Input records:
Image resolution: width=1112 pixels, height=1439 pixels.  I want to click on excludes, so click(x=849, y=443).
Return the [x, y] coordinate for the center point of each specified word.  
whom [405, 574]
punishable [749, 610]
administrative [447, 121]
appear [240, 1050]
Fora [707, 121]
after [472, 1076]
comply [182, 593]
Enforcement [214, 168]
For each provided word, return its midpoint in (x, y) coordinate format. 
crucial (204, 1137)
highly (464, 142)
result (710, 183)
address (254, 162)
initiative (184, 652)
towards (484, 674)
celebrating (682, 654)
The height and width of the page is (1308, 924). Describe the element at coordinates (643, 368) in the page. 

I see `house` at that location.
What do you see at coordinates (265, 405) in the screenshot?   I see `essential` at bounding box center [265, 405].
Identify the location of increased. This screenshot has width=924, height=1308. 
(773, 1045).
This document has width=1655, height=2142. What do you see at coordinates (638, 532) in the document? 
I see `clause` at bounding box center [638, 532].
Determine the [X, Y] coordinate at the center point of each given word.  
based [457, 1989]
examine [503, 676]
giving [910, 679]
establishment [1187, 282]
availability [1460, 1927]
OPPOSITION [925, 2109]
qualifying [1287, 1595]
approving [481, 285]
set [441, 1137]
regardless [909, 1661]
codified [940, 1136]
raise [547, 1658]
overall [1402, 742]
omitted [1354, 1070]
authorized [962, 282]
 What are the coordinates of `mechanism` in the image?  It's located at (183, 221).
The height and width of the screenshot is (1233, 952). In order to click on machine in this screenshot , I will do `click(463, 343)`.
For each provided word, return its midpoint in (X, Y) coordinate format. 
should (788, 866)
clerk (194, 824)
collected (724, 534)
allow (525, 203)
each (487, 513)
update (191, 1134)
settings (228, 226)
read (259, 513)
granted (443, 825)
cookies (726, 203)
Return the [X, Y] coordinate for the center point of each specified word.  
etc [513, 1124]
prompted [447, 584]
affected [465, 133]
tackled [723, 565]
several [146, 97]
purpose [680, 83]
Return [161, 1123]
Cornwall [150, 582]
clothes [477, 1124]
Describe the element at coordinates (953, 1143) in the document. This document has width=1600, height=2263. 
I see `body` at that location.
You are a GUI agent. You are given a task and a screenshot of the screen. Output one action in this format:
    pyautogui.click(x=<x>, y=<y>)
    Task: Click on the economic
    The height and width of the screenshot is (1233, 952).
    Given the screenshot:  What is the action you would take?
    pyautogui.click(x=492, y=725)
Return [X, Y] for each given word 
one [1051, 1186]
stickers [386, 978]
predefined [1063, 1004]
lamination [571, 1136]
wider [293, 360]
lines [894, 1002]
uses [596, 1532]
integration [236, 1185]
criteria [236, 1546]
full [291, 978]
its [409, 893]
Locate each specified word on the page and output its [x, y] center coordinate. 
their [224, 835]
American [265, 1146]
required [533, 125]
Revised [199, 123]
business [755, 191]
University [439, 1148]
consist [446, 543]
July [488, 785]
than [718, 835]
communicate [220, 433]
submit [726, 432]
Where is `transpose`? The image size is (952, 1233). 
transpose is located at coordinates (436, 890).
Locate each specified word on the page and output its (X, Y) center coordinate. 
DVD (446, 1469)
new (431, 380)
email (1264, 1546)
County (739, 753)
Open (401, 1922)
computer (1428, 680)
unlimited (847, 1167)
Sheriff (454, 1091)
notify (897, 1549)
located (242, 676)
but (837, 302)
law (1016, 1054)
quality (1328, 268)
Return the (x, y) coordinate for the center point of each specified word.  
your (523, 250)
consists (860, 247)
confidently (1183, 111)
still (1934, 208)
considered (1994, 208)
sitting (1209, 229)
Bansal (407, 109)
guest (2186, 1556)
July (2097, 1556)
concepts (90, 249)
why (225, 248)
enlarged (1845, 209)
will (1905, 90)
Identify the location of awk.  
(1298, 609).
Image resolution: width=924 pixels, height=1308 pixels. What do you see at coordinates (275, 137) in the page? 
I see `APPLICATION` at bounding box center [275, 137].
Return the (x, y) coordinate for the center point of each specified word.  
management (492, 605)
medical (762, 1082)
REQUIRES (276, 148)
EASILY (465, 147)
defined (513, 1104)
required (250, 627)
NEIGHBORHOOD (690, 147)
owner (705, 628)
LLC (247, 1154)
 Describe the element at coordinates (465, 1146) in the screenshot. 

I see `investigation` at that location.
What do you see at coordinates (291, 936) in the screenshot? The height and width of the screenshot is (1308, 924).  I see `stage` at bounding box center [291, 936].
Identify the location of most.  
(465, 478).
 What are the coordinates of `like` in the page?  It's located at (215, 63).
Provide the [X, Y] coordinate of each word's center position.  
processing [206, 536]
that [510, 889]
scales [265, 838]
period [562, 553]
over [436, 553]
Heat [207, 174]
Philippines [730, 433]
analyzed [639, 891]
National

What is asked: Write out all of the material above again, replacing "midpoint" with "center" everywhere and changing nothing else.

Reply to the task:
Image resolution: width=1112 pixels, height=1439 pixels.  I want to click on excludes, so click(x=849, y=443).
Return the [x, y] coordinate for the center point of each specified word.  
whom [405, 574]
punishable [749, 610]
administrative [447, 121]
appear [240, 1050]
Fora [707, 121]
after [472, 1076]
comply [182, 593]
Enforcement [214, 168]
For each provided word, return its center in (x, y) coordinate format. 
crucial (204, 1137)
highly (464, 142)
result (710, 183)
address (254, 162)
initiative (184, 652)
towards (484, 674)
celebrating (682, 654)
The height and width of the page is (1308, 924). Describe the element at coordinates (643, 368) in the page. 

I see `house` at that location.
What do you see at coordinates (265, 405) in the screenshot?   I see `essential` at bounding box center [265, 405].
Identify the location of increased. This screenshot has width=924, height=1308. 
(773, 1045).
This document has width=1655, height=2142. What do you see at coordinates (638, 532) in the document? 
I see `clause` at bounding box center [638, 532].
Determine the [X, Y] coordinate at the center point of each given word.  
based [457, 1989]
examine [503, 676]
giving [910, 679]
establishment [1187, 282]
availability [1460, 1927]
OPPOSITION [925, 2109]
qualifying [1287, 1595]
approving [481, 285]
set [441, 1137]
regardless [909, 1661]
codified [940, 1136]
raise [547, 1658]
overall [1402, 742]
omitted [1354, 1070]
authorized [962, 282]
 What are the coordinates of `mechanism` in the image?  It's located at (183, 221).
The height and width of the screenshot is (1233, 952). In order to click on machine in this screenshot , I will do `click(463, 343)`.
For each provided word, return its center in (X, Y) coordinate format. 
should (788, 866)
clerk (194, 824)
collected (724, 534)
allow (525, 203)
each (487, 513)
update (191, 1134)
settings (228, 226)
read (259, 513)
granted (443, 825)
cookies (726, 203)
Return the [X, Y] coordinate for the center point of each specified word.  
etc [513, 1124]
prompted [447, 584]
affected [465, 133]
tackled [723, 565]
several [146, 97]
purpose [680, 83]
Return [161, 1123]
Cornwall [150, 582]
clothes [477, 1124]
Describe the element at coordinates (953, 1143) in the document. This document has width=1600, height=2263. 
I see `body` at that location.
You are a GUI agent. You are given a task and a screenshot of the screen. Output one action in this format:
    pyautogui.click(x=<x>, y=<y>)
    Task: Click on the economic
    The height and width of the screenshot is (1233, 952).
    Given the screenshot:  What is the action you would take?
    pyautogui.click(x=492, y=725)
Return [X, Y] for each given word 
one [1051, 1186]
stickers [386, 978]
predefined [1063, 1004]
lamination [571, 1136]
wider [293, 360]
lines [894, 1002]
uses [596, 1532]
integration [236, 1185]
criteria [236, 1546]
full [291, 978]
its [409, 893]
Locate each specified word on the page and output its [x, y] center coordinate. 
their [224, 835]
American [265, 1146]
required [533, 125]
Revised [199, 123]
business [755, 191]
University [439, 1148]
consist [446, 543]
July [488, 785]
than [718, 835]
communicate [220, 433]
submit [726, 432]
Where is `transpose`? The image size is (952, 1233). 
transpose is located at coordinates (436, 890).
Locate each specified word on the page and output its (X, Y) center coordinate. 
DVD (446, 1469)
new (431, 380)
email (1264, 1546)
County (739, 753)
Open (401, 1922)
computer (1428, 680)
unlimited (847, 1167)
Sheriff (454, 1091)
notify (897, 1549)
located (242, 676)
but (837, 302)
law (1016, 1054)
quality (1328, 268)
Return the (x, y) coordinate for the center point of each specified word.  
your (523, 250)
consists (860, 247)
confidently (1183, 111)
still (1934, 208)
considered (1994, 208)
sitting (1209, 229)
Bansal (407, 109)
guest (2186, 1556)
July (2097, 1556)
concepts (90, 249)
why (225, 248)
enlarged (1845, 209)
will (1905, 90)
Identify the location of awk.  
(1298, 609).
Image resolution: width=924 pixels, height=1308 pixels. What do you see at coordinates (275, 137) in the page? 
I see `APPLICATION` at bounding box center [275, 137].
Return the (x, y) coordinate for the center point of each specified word.  
management (492, 605)
medical (762, 1082)
REQUIRES (276, 148)
EASILY (465, 147)
defined (513, 1104)
required (250, 627)
NEIGHBORHOOD (690, 147)
owner (705, 628)
LLC (247, 1154)
 Describe the element at coordinates (465, 1146) in the screenshot. 

I see `investigation` at that location.
What do you see at coordinates (291, 936) in the screenshot? The height and width of the screenshot is (1308, 924).  I see `stage` at bounding box center [291, 936].
Identify the location of most.  
(465, 478).
 What are the coordinates of `like` in the page?  It's located at (215, 63).
Provide the [X, Y] coordinate of each word's center position.  
processing [206, 536]
that [510, 889]
scales [265, 838]
period [562, 553]
over [436, 553]
Heat [207, 174]
Philippines [730, 433]
analyzed [639, 891]
National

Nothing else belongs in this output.